Written exercise:
Reproduce verbatim the rows from the one containing "is (951, 900)." through the one containing "Looking at the screenshot, I should 231,284.", including both of those rows.

Material for this task:
__________________________________________________
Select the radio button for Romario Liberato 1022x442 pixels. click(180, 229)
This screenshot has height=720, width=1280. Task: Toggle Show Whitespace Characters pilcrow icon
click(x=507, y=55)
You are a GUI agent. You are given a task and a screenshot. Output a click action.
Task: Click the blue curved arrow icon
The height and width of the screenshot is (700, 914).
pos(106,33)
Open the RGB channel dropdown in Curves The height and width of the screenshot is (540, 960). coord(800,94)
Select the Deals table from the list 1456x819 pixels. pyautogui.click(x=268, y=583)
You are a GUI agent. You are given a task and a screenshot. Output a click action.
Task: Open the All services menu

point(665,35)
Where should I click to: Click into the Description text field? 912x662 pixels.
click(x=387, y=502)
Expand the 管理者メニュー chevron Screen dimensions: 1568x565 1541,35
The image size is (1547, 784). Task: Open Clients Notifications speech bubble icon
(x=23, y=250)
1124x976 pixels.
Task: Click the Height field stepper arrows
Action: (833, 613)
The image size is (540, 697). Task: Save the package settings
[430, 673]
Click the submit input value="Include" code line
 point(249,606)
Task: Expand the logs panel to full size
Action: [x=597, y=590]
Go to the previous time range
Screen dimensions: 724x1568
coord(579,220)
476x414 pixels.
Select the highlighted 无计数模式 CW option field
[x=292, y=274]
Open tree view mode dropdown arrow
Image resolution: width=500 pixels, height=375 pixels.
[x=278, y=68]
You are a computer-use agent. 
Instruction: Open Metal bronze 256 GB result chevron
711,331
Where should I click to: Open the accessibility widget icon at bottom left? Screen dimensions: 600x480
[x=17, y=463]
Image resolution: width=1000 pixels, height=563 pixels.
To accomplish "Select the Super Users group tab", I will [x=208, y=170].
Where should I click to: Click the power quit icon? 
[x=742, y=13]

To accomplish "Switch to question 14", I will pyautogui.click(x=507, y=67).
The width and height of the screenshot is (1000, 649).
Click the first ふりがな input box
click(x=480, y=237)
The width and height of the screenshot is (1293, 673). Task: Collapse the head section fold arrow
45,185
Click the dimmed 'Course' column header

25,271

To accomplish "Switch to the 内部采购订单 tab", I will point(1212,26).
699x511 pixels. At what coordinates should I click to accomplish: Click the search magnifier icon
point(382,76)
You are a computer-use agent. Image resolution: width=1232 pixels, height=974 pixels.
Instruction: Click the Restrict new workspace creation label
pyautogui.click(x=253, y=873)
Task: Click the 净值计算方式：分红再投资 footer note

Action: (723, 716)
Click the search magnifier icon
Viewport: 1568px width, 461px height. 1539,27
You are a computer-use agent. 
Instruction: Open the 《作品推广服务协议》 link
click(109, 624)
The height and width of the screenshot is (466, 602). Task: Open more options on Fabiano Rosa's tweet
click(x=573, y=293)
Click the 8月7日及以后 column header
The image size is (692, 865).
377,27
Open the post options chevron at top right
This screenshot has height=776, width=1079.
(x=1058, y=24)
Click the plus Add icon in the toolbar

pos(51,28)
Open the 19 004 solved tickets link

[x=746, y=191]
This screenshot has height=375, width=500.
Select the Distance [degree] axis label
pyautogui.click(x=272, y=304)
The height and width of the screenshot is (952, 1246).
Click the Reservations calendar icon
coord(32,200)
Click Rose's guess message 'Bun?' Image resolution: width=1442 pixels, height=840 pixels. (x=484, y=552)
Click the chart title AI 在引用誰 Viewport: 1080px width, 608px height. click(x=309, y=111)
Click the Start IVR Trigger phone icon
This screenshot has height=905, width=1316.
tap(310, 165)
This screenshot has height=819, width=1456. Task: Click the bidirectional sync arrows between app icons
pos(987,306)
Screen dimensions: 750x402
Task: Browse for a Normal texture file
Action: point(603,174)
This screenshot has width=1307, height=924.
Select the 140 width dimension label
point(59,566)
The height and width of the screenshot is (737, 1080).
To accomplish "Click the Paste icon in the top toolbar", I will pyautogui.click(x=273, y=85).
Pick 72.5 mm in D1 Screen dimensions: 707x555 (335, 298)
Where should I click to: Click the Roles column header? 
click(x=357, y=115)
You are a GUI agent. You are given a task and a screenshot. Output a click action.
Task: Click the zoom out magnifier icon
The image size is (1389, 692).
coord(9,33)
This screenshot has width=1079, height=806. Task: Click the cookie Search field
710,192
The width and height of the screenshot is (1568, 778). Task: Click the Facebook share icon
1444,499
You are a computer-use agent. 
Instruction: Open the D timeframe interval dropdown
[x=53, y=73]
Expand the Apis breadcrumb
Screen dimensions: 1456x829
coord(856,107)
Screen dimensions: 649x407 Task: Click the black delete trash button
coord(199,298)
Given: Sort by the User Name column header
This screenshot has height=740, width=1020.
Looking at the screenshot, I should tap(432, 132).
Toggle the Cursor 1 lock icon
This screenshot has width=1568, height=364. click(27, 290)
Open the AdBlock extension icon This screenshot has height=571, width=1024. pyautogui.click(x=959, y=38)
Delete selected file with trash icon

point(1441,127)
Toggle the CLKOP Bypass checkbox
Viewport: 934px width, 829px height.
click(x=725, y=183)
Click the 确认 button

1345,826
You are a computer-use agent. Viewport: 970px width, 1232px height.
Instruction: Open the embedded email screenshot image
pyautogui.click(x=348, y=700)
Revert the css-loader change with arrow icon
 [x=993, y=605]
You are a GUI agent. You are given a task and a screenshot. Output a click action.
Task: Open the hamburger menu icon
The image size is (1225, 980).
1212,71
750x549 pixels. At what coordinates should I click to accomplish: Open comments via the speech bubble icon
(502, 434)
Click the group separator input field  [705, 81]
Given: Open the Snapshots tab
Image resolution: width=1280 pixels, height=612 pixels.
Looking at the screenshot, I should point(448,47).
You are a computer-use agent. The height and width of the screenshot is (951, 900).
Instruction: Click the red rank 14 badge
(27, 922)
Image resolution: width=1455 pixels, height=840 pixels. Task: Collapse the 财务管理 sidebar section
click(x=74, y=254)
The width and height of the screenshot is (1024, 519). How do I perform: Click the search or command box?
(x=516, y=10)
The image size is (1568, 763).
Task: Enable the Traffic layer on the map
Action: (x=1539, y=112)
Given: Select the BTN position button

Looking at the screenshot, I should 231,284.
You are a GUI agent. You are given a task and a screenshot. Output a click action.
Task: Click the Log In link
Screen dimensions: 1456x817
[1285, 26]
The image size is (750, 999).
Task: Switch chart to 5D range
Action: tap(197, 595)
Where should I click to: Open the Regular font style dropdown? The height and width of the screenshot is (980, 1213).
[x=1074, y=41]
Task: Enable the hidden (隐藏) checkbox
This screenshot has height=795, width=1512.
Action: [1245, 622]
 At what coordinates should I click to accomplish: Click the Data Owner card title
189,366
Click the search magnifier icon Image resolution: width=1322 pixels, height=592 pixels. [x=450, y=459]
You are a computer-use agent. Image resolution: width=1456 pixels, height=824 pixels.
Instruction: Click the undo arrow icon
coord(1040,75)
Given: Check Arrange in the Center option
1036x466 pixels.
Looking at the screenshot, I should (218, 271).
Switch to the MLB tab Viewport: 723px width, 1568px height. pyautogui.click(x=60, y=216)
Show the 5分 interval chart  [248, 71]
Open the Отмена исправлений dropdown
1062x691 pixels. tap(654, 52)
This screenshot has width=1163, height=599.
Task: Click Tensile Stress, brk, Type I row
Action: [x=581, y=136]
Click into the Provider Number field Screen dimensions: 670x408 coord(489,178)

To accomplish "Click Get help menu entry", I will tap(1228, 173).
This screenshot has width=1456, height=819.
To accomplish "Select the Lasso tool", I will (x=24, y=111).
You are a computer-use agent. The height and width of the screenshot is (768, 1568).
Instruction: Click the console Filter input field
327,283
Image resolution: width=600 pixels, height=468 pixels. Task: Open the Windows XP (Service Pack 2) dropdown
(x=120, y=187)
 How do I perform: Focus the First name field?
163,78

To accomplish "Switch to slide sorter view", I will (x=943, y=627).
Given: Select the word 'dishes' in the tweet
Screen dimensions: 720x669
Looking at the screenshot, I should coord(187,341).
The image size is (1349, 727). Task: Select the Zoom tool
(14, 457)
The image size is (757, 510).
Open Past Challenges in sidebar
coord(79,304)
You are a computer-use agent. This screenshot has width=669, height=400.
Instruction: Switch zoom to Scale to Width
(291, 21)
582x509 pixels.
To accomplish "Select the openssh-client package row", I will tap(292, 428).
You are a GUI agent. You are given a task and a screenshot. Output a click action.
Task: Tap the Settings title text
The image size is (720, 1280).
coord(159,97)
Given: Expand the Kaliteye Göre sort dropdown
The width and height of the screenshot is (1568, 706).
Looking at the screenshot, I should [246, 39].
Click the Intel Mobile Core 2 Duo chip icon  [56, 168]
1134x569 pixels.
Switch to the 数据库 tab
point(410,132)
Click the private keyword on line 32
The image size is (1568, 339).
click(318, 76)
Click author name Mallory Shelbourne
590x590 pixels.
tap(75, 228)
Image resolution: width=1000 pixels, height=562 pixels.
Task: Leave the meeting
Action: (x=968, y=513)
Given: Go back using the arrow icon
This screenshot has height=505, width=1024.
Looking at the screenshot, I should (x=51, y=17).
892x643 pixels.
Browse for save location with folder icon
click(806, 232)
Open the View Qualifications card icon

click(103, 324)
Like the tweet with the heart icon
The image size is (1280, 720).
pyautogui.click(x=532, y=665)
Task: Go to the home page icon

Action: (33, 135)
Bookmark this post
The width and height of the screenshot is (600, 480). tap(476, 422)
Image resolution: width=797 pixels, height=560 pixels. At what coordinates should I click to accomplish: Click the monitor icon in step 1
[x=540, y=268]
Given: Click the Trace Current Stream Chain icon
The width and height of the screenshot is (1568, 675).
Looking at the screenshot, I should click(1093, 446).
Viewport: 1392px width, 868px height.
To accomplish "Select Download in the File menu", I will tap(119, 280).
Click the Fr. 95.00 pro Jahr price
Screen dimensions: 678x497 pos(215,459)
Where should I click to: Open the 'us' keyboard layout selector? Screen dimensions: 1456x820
__________________________________________________
The solution:
You are a computer-use agent. The height and width of the screenshot is (951, 900).
Instruction: Click the red rank 14 badge
(27, 922)
Image resolution: width=1455 pixels, height=840 pixels. Task: Collapse the 财务管理 sidebar section
click(x=74, y=254)
The width and height of the screenshot is (1024, 519). How do I perform: Click the search or command box?
(x=516, y=10)
The image size is (1568, 763).
Task: Enable the Traffic layer on the map
Action: (x=1539, y=112)
Given: Select the BTN position button

Looking at the screenshot, I should 231,284.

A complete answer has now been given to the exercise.